Opossum Night-Hunting

I’m in my pajamas. I’ve just finished a couple episodes of the Bear. Teeth brushing is occurring. The dog has been let out. I’ve turned the thermostat down. It’s full on getting ready for bed mode at my house. 

Then the barking. SO much barking.

Pepper sometimes gets excited about far away movements and sounds and can get barky at night, but right away I could tell this was different.

There was a whine and a yipping mixed in and I knew right away he had found something.

I throw on my tennis shoes, a coat, and grab my headlamp. The night air is cold, the stars absolutely stunning, and I can feel the frost crispy under my shoes.

Pepper is going crazy by the chicken coop. He has treed an opossum in the non-pruned apple tree. He is yipping, whining, barking, jumping. If he could climb trees, he certainly would have.

I sigh. I have a great respect for most creatures (not withstanding the mosquito), and I immediately know that success in this situation means a dead opossum. Farmers sometimes have to make crappy choices like these. I’ve seen what opossums do to layer hens. Not pretty.

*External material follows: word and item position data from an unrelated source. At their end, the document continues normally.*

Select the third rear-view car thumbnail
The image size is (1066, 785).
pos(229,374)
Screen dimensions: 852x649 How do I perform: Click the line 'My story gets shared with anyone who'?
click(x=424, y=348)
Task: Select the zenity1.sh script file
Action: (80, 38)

The opossum is a cool creature. Its pink paws are quite dextrous and grabby. Their prehensile tails, while scaly and creepy in some ways, are always very cool in the way they can hang and balance with them. They are omnivorous and have long muzzles that enable a great sense of smell to find the fruit, insects, and small creatures that they eat.

Once I finish accepting what I need to do next, I start doing. My plan is to shake the rodent out of the tree and let Pepper do the rest.

So there I am in my pjs, with a push broom, shoving myself and my broom up into the bare tangle of branches to try and push the opossum out of the tree. Its paws and tail are a formidable match, but eventually I dislodge him from the tree and Pepper expertly attacks.

The opossum then does what they are best known for, it plays dead. Though this is actually a misnomer because they don’t have any active control over this behavior. It is an involuntary physiological reaction to high stress called “tonic immobility”. Basically the animal goes into a state of shock and it can take up to 4 hours for it to recover and gain mobility again.

The opossum state of shock tricks Pepper. He doesn’t give it a death shake. Thinking his job is done, he just leaves the opossum in the grass. I know it’s not dead. I can see its body moving up and down as it breathes slowly. What ensues is a somewhat comical exchange between two animals. I keep giving Pepper the command to kill it. He keeps trying to oblige.. he mouths the animal and then just sets it back down and looks at me, like – hey it’s already dead.

This goes on for about five minutes. Pepper gets bored and starts eating a rotting squash that the chickens didn’t finish that afternoon. I sigh again. I realize that I am the one who is going to have to finish this job.

Shovel time. Ugh. I will spare you the details. My 5 laying hens are still alive this morning, and for this I am grateful. As I disposed the opossum body, I felt respect for the animal and sadness at its fate. Sometimes for one thing to live, another dies. Tis the way of the natural world.